2010 will remain, in the West, as the year of the ostrich.
In France, on any subject of importance, no politician has taken a
courageous decision:
Those who govern have not started to reduce seriously the public debt, and
it continues to grow. They have done nothing to tackle the country’s four
main problems, the worsening of injustices, the decline of primary school,
the difficulties of reintegration of the unemployed and the weakness of
SMEs.
Those who, on the left, aspire to govern do not have a better record: they
have not yet dared to choose their candidate or set the program they will
propose to the French people in less than 18 months. They veil their faces
before the difficulties they would face if they prevailed.
In the rest of the West, it is hardly better:
In Europe, governments have imposed austerity plans, refusing to see that
they are solving nothing and are bumping into a wall: rigor reduces growth
and increases the debt burden. They left the EU budget without the means to
compensate for regional inequalities or to finance the growth sectors. They
left the European Central Bank create money by swearing that it will not be
used. Because they do not have the courage to explain to the people, much
more mature than they think, that we must come together, to pool resources
and build a real project, giving meaning to action.
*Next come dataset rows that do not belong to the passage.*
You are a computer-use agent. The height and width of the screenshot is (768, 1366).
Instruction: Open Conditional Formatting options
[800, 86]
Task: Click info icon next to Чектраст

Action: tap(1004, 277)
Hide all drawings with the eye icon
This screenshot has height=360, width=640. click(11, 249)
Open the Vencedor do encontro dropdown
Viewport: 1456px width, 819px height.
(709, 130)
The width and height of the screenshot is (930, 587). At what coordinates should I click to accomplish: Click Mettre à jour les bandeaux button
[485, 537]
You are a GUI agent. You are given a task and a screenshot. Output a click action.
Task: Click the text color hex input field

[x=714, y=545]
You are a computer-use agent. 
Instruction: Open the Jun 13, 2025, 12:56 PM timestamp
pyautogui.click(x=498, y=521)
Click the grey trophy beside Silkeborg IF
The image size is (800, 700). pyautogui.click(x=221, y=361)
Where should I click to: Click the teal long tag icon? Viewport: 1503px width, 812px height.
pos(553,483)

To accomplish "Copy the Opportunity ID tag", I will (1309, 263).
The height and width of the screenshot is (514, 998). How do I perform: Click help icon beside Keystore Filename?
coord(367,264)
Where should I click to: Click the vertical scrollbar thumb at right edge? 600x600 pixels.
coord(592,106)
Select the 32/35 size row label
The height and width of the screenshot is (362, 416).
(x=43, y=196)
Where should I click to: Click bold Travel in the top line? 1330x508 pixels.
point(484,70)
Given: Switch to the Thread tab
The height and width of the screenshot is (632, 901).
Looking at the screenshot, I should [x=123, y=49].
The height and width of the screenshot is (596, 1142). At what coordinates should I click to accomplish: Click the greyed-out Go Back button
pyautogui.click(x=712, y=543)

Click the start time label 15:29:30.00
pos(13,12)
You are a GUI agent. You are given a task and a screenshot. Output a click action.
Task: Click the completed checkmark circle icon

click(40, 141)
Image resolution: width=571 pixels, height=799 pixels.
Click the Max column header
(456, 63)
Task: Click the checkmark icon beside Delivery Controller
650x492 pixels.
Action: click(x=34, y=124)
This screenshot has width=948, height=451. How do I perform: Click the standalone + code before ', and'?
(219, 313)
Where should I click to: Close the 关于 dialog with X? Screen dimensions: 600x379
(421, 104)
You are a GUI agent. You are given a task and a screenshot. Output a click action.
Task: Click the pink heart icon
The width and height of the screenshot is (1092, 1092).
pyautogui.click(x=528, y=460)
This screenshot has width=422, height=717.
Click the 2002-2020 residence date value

In the United States, the ruling class has not done better in 2010:
abandoning all power to banks, lowering taxes on the rich, squandering
deficits and creating money ad infinitum.
All this has in reality no other objective than to gain a few months,
perhaps years, at the cost of increased difficulties, making them less and
less manageable. In particular, obviously, for the weakest.
Everyone hopes for a hypothetical miracle; everyone expects a miraculous
savior. He may come. In the form of a technological change or a war. Or
both. After what sufferings!
Meanwhile, the emerging countries are using their tremendous economic growth
to solve their own contradictions.
What follows is written in advance: in the West, the avalanche will grow; it
will soon become uncontrollable and cause a general stampede, every man for
himself. Pushing the countries of the South, which have become suppliers of
the North, in the same downward spiral. In Europe, in particular, this will
lead to a chain of crises, beginning with Spain, until the break of the
Euro, and the return of all economic and political mistakes of the past.
It was thus the year of the ostrich. Logically, if nothing is done soon, it
will be followed, as always, by the year of the rat, that of all violence.
To avoid this, it would take a lot of courage and vision: In France,
especially, we should immediately confront the difficult issues, even if it
means being temporarily unpopular. In Europe, it would be necessary, before
it is too late, to make a jump toward fiscal federalism. In the United
States, it would be necessary to strengthen considerably the means and
powers of the federal State. Everywhere, the long-term should prevail over
the short term; it would be necessary to open our eyes and look far, in the
darkness: It would be necessary that 2011 be the year of the lynx.